### [Stored dataset items]
_ _ _ _ _ _ _
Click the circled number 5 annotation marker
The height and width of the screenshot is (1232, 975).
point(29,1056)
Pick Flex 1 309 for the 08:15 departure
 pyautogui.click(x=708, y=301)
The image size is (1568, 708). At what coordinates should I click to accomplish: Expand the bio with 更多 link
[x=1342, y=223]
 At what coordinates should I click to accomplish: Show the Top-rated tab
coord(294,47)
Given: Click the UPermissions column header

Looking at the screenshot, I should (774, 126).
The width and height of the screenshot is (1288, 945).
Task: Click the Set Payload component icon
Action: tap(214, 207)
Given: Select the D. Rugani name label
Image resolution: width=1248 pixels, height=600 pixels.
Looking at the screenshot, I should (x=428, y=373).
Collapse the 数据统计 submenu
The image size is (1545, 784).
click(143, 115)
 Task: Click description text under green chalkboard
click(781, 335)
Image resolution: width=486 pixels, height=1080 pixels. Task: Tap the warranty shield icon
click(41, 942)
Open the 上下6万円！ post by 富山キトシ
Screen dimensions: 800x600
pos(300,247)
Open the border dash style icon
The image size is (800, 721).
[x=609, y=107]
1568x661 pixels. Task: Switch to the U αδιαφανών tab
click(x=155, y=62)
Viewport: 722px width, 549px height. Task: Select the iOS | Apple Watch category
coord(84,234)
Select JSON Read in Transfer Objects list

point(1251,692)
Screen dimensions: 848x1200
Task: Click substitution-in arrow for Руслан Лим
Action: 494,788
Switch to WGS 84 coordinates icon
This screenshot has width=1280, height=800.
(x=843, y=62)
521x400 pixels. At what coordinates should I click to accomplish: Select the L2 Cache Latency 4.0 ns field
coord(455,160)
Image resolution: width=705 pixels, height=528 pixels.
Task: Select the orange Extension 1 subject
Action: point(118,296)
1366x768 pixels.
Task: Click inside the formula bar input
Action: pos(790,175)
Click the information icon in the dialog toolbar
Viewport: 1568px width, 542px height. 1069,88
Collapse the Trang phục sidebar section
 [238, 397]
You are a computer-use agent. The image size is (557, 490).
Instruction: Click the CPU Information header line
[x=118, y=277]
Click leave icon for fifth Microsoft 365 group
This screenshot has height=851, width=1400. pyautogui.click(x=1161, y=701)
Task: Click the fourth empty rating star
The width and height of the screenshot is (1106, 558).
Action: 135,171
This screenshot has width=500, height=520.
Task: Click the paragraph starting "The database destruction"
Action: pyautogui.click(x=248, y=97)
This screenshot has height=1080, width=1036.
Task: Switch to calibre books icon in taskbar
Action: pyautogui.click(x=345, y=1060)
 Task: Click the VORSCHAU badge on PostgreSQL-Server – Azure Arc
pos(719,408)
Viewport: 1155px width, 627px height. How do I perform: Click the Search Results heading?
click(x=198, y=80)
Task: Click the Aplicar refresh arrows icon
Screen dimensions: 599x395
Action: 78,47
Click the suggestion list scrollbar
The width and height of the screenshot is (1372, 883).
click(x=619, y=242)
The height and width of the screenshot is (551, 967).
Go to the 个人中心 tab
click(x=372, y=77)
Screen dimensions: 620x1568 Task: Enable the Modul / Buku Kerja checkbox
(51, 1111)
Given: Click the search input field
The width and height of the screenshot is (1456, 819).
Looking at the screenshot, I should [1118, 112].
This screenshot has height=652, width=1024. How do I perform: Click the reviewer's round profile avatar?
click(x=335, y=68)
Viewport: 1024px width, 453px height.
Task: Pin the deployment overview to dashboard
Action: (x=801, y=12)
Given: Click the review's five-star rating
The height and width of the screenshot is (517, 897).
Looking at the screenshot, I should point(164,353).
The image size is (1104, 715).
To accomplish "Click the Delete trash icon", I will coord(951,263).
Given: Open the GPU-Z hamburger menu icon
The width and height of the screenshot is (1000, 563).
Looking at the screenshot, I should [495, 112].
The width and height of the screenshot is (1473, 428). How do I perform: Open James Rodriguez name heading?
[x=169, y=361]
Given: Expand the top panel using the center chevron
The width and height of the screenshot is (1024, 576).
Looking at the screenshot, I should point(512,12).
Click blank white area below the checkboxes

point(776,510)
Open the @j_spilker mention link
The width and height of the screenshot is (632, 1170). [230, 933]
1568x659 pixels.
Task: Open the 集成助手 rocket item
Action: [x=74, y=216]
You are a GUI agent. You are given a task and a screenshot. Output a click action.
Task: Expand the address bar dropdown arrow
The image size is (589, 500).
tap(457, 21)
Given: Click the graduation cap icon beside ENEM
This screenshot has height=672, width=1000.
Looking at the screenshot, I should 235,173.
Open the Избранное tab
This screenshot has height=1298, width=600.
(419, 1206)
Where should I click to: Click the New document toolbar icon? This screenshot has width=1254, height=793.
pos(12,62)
_ _ _ _ _ _ _
### [TASK STATEMENT]
The expected answer is each line of the records above that includes the string "rating".

### [EXERCISE RESPONSE]
Task: Click the fourth empty rating star
Given: Click the review's five-star rating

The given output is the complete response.